→ ACTION ITEM: Down to the last line, write out the entries below exactly and omit all pictures.

Saved data entries:
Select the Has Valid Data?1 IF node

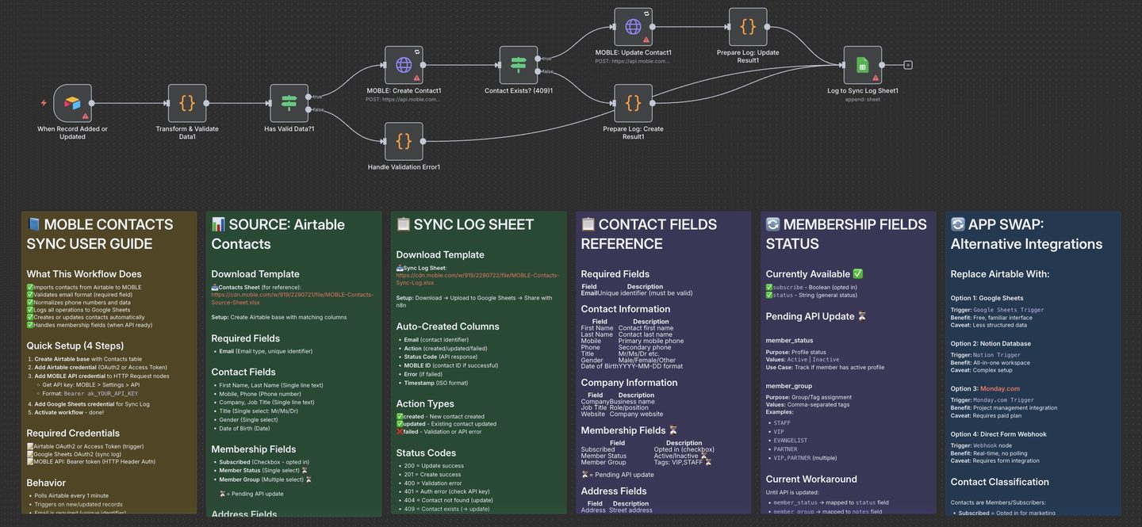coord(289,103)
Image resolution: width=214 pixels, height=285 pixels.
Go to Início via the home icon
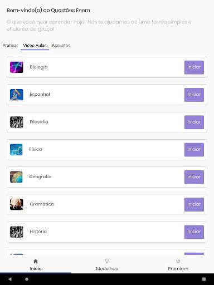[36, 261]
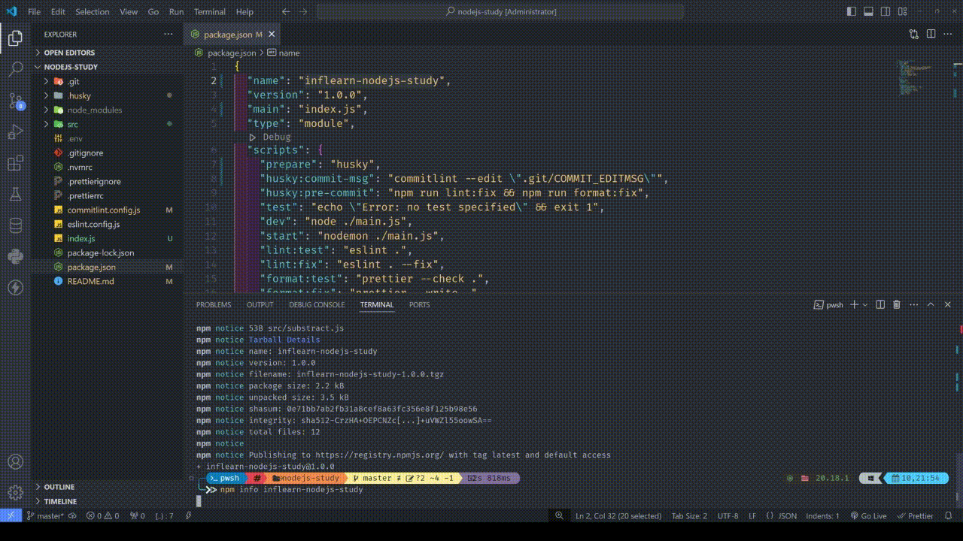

→ WRITTEN REPLY:
Select the Has Valid Data?1 IF node

coord(289,103)
Image resolution: width=214 pixels, height=285 pixels.
Go to Início via the home icon
[36, 261]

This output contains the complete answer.